**What is required:**
Within the records below, find each line that holds the string "profile", then copy it.

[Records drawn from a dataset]
************
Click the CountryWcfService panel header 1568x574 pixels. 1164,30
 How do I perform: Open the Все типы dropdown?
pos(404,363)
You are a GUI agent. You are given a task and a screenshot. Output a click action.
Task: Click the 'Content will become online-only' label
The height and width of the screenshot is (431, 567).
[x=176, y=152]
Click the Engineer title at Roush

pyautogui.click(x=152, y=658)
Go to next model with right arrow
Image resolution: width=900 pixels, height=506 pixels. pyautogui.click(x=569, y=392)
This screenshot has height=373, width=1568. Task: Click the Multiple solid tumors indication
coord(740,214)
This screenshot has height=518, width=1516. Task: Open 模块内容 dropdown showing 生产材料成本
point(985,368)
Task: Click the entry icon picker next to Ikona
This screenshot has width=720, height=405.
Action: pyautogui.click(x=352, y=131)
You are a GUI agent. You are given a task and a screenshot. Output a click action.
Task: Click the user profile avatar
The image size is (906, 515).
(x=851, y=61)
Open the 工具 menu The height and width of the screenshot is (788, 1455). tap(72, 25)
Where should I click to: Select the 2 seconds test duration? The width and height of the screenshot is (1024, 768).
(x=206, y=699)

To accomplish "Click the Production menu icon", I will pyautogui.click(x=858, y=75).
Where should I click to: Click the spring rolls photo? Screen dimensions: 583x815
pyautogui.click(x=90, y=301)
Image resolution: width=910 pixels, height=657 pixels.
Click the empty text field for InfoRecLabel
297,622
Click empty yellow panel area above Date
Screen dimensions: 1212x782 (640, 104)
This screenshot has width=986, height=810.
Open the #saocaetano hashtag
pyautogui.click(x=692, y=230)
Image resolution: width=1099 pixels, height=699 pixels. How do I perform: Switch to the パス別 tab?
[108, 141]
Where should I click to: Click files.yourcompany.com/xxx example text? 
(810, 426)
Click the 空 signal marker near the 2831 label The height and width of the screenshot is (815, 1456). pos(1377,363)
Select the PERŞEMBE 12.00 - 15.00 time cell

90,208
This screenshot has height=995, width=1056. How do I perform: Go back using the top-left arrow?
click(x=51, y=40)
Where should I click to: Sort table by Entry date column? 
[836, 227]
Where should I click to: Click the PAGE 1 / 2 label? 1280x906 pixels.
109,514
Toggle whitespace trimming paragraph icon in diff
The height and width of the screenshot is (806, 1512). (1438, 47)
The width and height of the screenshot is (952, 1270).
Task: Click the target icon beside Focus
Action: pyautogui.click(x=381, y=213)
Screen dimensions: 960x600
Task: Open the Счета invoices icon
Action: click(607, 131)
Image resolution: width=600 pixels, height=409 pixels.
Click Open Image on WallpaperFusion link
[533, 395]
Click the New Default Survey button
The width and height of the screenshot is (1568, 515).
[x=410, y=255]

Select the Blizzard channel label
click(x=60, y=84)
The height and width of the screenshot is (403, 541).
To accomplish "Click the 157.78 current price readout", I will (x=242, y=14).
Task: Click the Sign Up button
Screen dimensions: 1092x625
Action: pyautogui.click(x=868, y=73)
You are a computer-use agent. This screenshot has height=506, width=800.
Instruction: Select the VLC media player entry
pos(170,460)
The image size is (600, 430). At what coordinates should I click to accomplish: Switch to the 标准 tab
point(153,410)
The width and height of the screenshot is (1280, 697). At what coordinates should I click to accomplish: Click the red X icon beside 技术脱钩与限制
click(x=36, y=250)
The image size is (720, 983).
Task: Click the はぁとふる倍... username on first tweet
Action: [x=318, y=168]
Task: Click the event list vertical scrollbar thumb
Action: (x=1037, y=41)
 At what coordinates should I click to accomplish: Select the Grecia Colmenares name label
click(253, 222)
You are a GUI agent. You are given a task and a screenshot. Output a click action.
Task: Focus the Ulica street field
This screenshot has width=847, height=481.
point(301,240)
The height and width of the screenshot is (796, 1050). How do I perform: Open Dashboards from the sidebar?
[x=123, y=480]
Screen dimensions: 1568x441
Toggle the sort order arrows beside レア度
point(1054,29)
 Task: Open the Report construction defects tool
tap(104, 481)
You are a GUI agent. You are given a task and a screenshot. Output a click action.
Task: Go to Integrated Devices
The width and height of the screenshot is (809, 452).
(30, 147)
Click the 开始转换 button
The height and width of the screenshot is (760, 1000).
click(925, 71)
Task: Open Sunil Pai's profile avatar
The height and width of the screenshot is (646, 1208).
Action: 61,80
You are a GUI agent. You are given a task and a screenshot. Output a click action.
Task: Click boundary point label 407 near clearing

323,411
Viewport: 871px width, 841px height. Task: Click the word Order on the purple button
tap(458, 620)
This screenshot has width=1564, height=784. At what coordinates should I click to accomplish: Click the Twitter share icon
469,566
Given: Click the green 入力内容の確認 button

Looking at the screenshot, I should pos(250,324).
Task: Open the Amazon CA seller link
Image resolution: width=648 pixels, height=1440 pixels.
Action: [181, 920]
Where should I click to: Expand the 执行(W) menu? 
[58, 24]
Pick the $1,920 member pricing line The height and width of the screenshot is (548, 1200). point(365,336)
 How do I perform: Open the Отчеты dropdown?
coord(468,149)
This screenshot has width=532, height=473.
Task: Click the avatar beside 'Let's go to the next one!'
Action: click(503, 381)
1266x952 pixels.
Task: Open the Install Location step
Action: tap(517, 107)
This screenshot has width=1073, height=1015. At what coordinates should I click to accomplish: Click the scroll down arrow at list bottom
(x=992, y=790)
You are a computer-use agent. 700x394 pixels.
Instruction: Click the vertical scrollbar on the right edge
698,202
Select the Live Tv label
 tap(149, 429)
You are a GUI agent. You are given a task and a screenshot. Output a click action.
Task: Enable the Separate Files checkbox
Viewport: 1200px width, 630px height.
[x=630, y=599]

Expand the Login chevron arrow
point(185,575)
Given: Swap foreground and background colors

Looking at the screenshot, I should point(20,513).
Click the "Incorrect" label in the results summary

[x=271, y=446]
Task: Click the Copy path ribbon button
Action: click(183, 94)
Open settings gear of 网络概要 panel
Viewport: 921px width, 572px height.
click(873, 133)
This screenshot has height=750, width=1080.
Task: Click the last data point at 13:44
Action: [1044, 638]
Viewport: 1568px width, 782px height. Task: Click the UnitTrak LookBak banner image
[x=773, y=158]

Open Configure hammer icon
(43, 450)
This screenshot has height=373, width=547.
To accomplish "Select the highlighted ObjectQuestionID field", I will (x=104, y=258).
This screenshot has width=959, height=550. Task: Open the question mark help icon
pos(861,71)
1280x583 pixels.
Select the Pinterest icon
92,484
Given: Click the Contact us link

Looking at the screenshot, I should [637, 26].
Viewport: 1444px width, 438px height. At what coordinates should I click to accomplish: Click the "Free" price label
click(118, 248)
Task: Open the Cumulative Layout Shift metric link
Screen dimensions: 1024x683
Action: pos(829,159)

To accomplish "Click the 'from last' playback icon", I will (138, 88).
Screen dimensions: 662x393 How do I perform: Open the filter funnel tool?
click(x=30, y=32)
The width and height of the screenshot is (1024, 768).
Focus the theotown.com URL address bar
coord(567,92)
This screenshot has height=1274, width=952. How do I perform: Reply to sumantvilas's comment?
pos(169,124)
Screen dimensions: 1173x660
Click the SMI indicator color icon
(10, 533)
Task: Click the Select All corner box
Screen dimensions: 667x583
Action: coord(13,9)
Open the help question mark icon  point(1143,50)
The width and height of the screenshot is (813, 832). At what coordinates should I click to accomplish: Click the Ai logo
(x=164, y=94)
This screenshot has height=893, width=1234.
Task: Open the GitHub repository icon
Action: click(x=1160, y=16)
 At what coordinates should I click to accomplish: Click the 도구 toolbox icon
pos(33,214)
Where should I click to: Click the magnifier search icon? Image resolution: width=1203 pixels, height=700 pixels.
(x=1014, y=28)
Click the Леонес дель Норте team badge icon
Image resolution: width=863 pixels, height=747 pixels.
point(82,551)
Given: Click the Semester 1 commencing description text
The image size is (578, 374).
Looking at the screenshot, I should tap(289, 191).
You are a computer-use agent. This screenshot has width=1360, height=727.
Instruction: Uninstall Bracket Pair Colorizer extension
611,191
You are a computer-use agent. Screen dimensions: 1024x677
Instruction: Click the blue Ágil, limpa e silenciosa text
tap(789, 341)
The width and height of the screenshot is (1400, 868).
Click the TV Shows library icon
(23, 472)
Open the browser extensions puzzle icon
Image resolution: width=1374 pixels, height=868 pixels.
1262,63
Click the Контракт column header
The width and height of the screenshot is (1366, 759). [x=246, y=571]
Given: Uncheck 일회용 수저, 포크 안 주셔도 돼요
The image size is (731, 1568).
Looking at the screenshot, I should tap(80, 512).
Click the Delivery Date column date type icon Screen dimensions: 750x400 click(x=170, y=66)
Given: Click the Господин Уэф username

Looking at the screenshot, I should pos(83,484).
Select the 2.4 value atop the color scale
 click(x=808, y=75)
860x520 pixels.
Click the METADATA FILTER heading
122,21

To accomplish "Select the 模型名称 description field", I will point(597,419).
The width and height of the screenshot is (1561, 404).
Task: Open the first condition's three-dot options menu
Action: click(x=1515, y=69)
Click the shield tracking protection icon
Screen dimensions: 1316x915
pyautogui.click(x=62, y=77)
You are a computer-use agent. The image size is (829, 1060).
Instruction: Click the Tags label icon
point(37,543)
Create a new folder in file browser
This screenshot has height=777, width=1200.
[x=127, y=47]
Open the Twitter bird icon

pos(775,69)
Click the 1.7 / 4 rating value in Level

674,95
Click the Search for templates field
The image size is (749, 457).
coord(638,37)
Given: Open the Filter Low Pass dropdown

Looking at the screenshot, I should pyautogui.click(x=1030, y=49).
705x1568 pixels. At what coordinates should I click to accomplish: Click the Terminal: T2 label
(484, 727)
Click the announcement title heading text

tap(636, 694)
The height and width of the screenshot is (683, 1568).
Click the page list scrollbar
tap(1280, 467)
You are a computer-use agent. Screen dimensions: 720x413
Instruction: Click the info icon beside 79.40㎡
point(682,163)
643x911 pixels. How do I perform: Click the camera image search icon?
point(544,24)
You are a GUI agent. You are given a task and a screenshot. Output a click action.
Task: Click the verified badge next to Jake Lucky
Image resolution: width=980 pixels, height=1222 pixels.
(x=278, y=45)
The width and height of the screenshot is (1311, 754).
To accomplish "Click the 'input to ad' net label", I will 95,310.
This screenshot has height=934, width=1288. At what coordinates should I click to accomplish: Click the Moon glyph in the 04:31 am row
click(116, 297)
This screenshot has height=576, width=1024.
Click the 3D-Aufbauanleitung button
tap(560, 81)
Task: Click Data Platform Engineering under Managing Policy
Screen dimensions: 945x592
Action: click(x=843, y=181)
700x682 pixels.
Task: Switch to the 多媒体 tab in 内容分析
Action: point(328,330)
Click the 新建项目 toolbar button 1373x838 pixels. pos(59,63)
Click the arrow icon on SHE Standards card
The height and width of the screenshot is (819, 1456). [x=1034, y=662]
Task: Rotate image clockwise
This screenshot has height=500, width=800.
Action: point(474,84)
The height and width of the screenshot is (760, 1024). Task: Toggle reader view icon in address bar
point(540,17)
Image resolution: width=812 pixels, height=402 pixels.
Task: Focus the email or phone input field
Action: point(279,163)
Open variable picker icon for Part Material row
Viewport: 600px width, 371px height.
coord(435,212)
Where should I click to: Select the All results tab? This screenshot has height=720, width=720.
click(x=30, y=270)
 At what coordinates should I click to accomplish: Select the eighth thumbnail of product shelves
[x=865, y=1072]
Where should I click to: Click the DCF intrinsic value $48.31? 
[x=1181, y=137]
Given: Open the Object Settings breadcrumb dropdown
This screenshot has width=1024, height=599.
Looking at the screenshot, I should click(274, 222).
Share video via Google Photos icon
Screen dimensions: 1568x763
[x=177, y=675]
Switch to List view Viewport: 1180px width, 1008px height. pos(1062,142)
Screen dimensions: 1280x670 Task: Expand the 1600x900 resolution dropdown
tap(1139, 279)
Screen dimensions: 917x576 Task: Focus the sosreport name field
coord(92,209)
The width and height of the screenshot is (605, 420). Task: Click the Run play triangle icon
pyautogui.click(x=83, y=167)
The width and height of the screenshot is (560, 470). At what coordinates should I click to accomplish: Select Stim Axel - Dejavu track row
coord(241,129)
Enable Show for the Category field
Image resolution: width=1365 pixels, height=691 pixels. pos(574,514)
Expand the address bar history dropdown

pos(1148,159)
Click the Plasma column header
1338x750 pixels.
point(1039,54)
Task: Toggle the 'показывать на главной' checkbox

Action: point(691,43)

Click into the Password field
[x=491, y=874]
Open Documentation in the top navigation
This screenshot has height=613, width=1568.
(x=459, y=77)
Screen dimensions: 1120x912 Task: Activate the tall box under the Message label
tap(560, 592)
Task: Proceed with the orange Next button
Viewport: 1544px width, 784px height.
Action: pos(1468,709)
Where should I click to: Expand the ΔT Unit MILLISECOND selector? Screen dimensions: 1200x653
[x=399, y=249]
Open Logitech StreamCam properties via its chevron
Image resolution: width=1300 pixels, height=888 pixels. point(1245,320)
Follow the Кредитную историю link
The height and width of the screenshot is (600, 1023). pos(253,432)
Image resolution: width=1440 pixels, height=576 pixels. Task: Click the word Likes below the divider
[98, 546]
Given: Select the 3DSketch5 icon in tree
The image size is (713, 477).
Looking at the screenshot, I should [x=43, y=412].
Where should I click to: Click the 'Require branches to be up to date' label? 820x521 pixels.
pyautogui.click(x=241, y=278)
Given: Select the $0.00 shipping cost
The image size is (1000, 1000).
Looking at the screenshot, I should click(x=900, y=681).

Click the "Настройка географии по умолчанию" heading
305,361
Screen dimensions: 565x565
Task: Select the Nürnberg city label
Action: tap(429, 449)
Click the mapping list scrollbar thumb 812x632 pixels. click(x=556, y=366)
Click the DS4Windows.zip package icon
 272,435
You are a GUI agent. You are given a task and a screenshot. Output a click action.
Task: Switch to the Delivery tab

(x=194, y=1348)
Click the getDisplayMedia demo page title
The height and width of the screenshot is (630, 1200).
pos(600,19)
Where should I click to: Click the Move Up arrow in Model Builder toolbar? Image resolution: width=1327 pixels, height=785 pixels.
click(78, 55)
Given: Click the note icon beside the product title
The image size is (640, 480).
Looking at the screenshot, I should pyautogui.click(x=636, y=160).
************
**Final answer:**
Task: Click the user profile avatar
Task: Open Sunil Pai's profile avatar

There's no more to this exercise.